Begin Entries provided

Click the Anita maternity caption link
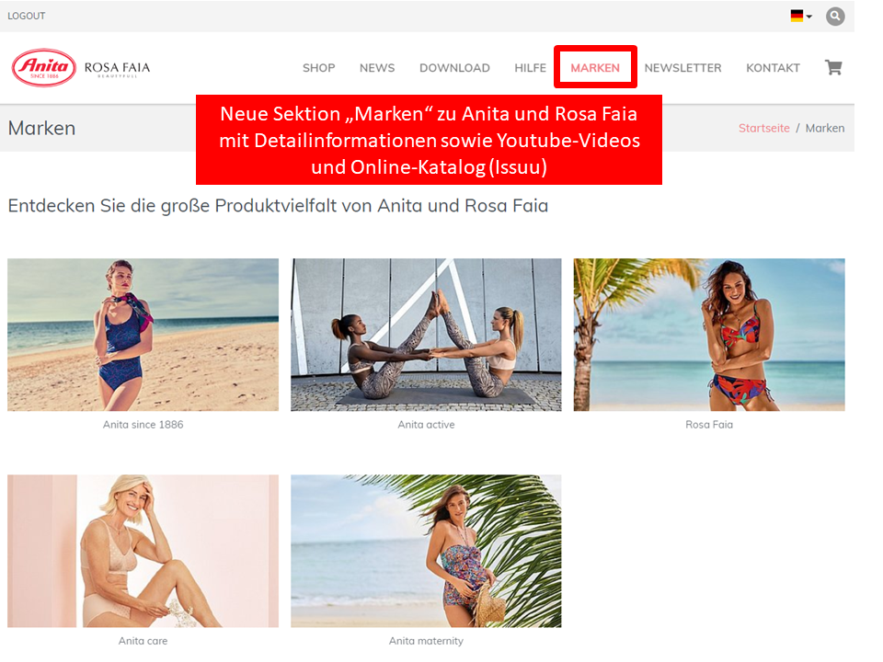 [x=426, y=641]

End Entries provided
Begin Entries provided

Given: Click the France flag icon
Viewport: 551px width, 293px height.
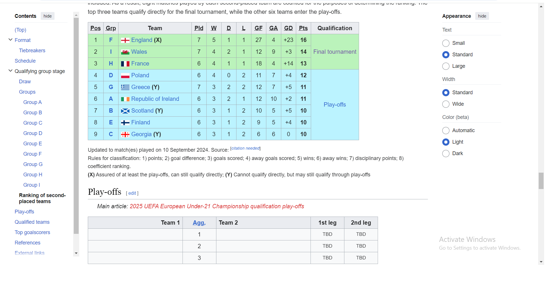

End Entries provided
Begin Entries provided

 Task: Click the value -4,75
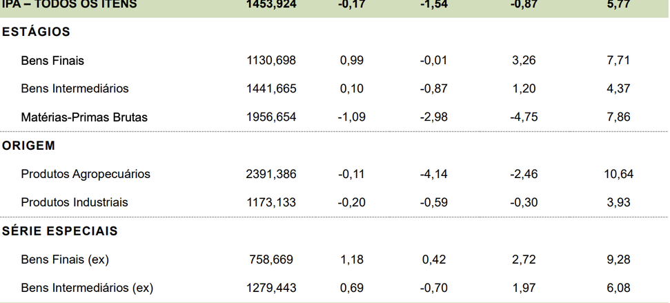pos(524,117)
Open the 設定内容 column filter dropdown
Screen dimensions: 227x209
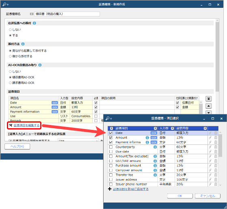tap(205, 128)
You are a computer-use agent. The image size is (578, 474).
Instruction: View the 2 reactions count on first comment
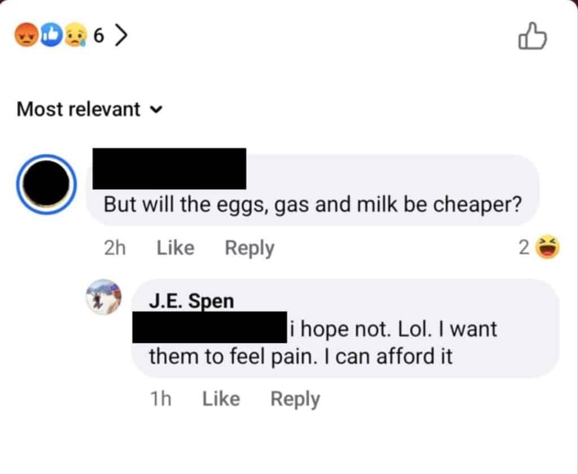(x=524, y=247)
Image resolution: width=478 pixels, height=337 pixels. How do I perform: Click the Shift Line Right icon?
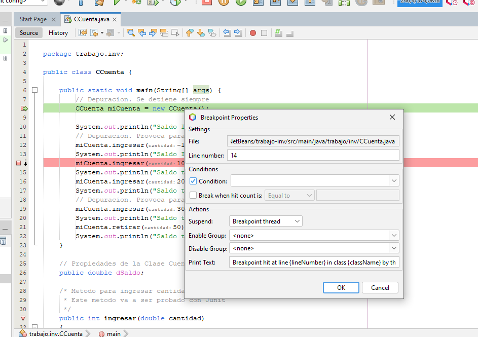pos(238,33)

End Entries provided

**Written problem**
Rewrite the entries from the line containing "Image resolution: width=478" through the line containing "pos(238,33)", inclusive, replacing "Right" with "Left" and changing nothing else. Omit the pictures.

**Full output**
Image resolution: width=478 pixels, height=337 pixels. How do I perform: Click the Shift Line Left icon?
pos(238,33)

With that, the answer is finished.